[STUDY TEXT Boundary: Start]
By LaKeshia N. Myers
Milwaukee, Wisconsin is the largest and most racially diverse city in the state of Wisconsin. Comprised of nearly 600,000 residents, the City of Milwaukee and the surrounding 18 municipalities that make up Milwaukee County collectively supply the State of Wisconsin with the bulk of its operating revenue. This translates to more than $569 million Milwaukee County taxpayers sent to the state in 2018 than they did in 2009. In contrast, the state returned $144 million less to Milwaukee County in 2017 than it did in 2009. To put it plainly, the Republican-controlled state legislature uses Milwaukee County as the state’s personal ATM; and I’m sick of it – you should be too.
As the largest city (and in turn the most populous county), Milwaukee picks up the tab for the rest of the state, but has been starved fiscally for years. Having to cut services at both the municipal and county levels just to make ends meet. This crisis was only compounded by COVID-19, which forced senior centers, parks and other attractions to close; stifling regular programming and otherwise lucrative fundraising opportunities for the county. Understanding these things, one can only imagine why Republicans in the state legislature consistently choose to bite the hand that feeds them.
Last week, the legislature voted on a bill that would decrease funding to municipalities that decreased budget allocations for police. This had been dubbed the “defund the police” bill by conservatives. When debate began on the floor, I was sickened that Republican legislators repeatedly disparaged Milwaukee—painting a picture that equated the city and county as a collective cesspool, fraught with crime and destruction. What was described was equal parts Sodom & Gomorrah sprinkled with the violent backdrop of wartime Iraq.
It was wholly inaccurate and further acknowledged the fact that the majority of my colleagues have never been to Milwaukee, but base these opinions on the few salacious headlines they’ve read. It also proves my suspicion that they have an underlying fear of the city and county’s diverse population makeup, using skewed police data to ratchet up the fears of their base.
[STUDY TEXT Boundary: End]
* _WHAT TO PRODUCE_
Extend the piece on Milwaukee County and the Republican-controlled state legislature, picking up right after its final sentence above.
[GIVEN RECORDS Boundary: Start]
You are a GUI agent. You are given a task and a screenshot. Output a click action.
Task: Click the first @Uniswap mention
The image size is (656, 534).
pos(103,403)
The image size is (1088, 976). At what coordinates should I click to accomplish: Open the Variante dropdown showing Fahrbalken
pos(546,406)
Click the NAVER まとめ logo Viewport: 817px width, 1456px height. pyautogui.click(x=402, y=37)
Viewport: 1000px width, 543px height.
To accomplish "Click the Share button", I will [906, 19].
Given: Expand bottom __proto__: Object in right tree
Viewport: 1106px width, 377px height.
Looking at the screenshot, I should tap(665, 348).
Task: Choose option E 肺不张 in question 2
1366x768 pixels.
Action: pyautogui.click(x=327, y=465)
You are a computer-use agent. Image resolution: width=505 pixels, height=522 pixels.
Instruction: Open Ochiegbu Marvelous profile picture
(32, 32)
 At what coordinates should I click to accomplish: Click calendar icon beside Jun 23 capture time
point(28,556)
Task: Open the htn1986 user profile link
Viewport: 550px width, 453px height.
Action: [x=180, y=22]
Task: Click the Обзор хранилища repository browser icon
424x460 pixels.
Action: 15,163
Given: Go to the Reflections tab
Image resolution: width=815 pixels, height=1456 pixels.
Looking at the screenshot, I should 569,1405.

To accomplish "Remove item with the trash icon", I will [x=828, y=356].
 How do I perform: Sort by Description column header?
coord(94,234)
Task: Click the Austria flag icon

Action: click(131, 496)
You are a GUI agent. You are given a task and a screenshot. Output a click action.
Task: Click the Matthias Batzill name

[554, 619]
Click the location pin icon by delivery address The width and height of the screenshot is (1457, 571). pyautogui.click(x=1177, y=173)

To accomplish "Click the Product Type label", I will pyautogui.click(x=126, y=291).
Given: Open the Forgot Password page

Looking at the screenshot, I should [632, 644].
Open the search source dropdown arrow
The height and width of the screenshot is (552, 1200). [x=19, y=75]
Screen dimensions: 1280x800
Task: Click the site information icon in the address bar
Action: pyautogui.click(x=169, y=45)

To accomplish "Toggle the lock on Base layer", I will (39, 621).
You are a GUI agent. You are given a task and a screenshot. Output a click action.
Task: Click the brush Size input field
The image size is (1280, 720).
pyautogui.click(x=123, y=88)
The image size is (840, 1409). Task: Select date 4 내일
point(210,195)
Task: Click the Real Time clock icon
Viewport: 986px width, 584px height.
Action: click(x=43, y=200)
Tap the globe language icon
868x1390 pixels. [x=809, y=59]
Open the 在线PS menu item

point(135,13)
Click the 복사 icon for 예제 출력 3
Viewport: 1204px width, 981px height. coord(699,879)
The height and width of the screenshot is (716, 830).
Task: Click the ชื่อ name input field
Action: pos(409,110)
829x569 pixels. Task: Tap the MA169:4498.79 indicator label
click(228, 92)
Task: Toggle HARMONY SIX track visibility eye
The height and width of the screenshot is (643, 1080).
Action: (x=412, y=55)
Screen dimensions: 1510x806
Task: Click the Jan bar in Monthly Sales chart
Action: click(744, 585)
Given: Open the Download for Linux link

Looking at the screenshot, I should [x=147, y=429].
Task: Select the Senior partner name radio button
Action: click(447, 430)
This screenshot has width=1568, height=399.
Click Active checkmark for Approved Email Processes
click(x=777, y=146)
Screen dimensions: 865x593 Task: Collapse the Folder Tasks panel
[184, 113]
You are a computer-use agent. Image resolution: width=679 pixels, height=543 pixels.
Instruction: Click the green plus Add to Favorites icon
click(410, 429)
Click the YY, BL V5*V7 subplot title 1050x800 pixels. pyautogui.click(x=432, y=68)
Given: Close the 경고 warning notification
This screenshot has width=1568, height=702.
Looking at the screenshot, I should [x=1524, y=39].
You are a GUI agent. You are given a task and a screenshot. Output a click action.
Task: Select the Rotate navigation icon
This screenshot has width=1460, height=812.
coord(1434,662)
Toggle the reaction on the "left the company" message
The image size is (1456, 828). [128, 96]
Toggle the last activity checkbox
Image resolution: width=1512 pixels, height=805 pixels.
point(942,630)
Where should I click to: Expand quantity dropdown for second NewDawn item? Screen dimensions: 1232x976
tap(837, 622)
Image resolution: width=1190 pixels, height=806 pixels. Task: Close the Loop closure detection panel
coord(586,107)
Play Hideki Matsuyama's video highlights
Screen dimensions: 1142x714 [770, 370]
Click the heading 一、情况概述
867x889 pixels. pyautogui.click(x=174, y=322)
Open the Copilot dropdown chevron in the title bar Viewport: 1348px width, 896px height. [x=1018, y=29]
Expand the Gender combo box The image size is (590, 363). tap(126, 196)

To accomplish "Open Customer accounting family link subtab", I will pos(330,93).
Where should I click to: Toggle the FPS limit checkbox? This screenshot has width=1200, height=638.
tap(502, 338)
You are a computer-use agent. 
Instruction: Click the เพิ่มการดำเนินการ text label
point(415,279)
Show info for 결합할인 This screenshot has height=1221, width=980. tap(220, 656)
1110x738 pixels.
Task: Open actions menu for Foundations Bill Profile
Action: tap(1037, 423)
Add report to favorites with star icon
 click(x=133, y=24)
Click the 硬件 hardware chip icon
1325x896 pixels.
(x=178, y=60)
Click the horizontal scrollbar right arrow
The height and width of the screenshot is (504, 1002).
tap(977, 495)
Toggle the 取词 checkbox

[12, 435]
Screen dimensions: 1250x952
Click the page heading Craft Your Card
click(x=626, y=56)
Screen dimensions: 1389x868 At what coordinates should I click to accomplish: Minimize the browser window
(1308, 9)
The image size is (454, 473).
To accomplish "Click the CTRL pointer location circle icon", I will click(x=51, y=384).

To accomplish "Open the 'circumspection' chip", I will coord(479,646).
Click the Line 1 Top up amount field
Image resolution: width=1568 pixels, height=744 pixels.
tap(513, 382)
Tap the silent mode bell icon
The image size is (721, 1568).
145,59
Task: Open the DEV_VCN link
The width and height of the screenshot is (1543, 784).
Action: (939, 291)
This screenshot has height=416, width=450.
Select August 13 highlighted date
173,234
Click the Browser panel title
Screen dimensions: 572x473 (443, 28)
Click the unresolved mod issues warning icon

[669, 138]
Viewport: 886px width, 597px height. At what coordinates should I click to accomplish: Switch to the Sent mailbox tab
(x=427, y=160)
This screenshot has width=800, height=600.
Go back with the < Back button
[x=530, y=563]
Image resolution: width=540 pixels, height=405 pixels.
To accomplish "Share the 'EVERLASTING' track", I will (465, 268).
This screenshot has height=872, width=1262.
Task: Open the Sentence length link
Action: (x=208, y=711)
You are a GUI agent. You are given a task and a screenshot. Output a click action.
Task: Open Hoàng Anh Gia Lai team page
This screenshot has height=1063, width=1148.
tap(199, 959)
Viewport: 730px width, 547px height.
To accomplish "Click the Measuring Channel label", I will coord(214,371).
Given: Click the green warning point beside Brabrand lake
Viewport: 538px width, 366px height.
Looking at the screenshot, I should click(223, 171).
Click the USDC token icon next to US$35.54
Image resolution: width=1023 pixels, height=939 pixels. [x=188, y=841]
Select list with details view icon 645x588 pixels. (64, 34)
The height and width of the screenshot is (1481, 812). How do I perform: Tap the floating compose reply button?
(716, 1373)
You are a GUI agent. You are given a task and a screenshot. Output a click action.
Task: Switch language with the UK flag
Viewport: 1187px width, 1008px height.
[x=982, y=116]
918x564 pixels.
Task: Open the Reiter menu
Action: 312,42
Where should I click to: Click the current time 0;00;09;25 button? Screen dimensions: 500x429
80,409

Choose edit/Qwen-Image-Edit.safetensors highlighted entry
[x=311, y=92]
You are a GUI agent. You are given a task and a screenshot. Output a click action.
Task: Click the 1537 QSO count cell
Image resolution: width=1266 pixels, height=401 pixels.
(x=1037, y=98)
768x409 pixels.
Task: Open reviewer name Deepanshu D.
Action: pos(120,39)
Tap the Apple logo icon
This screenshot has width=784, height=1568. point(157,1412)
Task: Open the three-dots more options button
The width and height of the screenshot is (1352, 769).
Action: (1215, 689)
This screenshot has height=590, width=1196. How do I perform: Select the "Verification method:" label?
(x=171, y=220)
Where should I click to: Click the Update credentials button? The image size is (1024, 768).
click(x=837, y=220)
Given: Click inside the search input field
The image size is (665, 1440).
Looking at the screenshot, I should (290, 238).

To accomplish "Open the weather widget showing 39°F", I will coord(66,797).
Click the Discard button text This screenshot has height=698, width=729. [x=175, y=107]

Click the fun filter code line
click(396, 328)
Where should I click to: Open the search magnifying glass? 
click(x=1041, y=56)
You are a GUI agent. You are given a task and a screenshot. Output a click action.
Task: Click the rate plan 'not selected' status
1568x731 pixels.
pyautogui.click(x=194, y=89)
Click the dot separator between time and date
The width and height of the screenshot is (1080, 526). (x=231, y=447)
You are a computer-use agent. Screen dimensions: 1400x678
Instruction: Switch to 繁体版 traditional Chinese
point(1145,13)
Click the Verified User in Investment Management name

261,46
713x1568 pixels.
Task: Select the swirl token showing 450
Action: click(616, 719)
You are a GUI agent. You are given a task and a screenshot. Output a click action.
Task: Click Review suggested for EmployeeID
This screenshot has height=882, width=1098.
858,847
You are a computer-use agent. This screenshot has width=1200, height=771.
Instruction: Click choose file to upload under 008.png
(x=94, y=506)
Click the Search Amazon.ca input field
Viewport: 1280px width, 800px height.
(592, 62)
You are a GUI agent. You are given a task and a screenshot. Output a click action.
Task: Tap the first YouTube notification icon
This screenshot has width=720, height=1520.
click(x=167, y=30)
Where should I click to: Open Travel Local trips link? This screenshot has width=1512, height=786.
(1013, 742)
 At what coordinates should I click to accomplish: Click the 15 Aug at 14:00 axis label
[GIVEN RECORDS Boundary: End]
* _EXERCISE RESULT_
What is true, is that the City of Milwaukee budgets 46% of its entire budget to police. This equals $294 million, the bulk of which is spent on paying the pensions of retired officers. Also true, is the fact that Milwaukee lost 120 police officers—these positions were lost to attrition (officer retirements that will go unfilled). Milwaukee didn’t “defund the police”—we’re just busy paying for the ones that have left the force (and paying millions of dollars in settlements for the ones who continue to go rogue).
What is interesting to me is that in all of the floor speeches given last week, not one GOP representative discussed overall public safety. There was no mention of firefighters.
While Milwaukee’s police budget has continued to rise, the city has also closed several firehouses. There was no mention of how poor policing has impacted the budget or the relations between community members. No thoughts shared about reinvesting in community programming and deterring deleterious behavior. Instead of using crime as a fearmongering tactic to score political points, I urge my colleagues to take Ice Cube’s advice and check themselves before they wreck themselves. If Milwaukee doesn’t survive, neither does the State of Wisconsin and that’s no way to treat people who pay the bulk of your bills.